• _EXERCISE AIM_
Rewrite the rows starting with the line that contains "Click the Cím address field" and going on through the line that contains "click(336, 829)", changing "screenshot" to "image" and keeping everything else the same. Leave the pictures out of your answer.
===== THE RECORDS =====
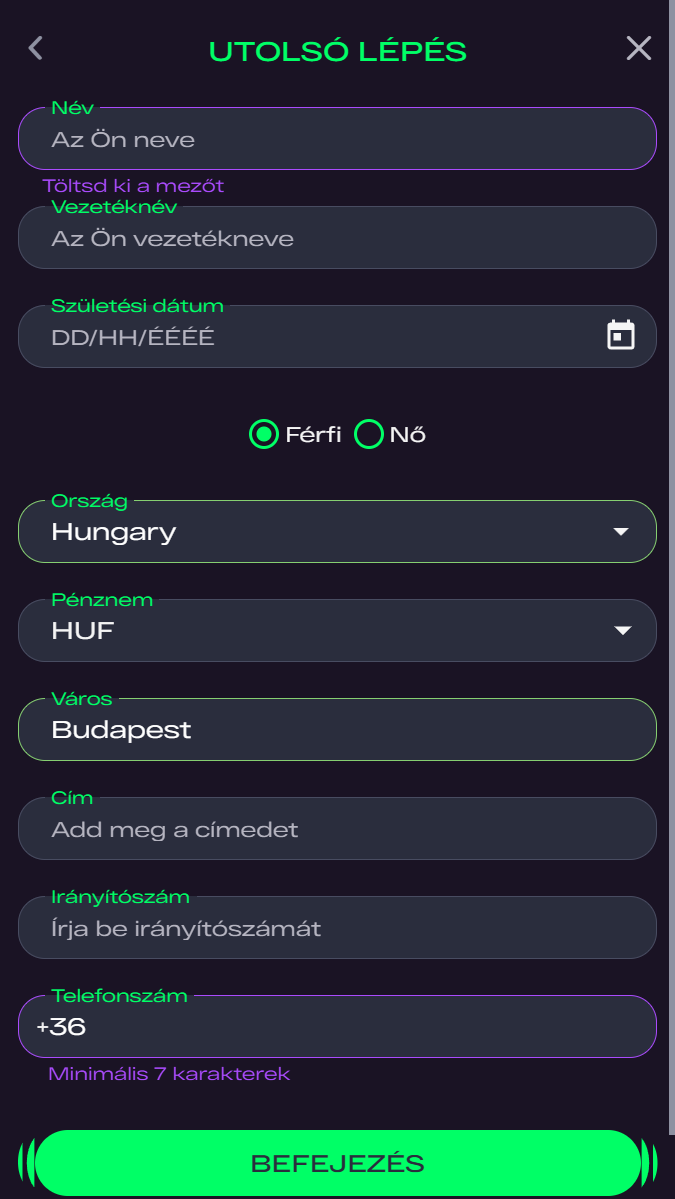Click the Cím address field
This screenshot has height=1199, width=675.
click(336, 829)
=====
===== THE RECORDS =====
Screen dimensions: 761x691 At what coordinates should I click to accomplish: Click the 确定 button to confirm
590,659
=====
===== THE RECORDS =====
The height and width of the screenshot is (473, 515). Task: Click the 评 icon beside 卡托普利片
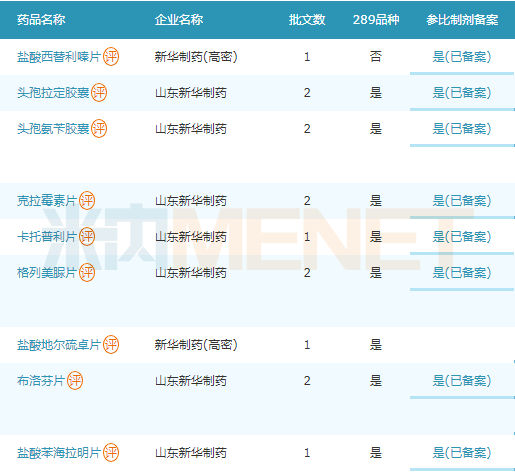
=====
• _SOLUTION TO THE PROBLEM_
Click the Cím address field
This image has height=1199, width=675.
click(336, 829)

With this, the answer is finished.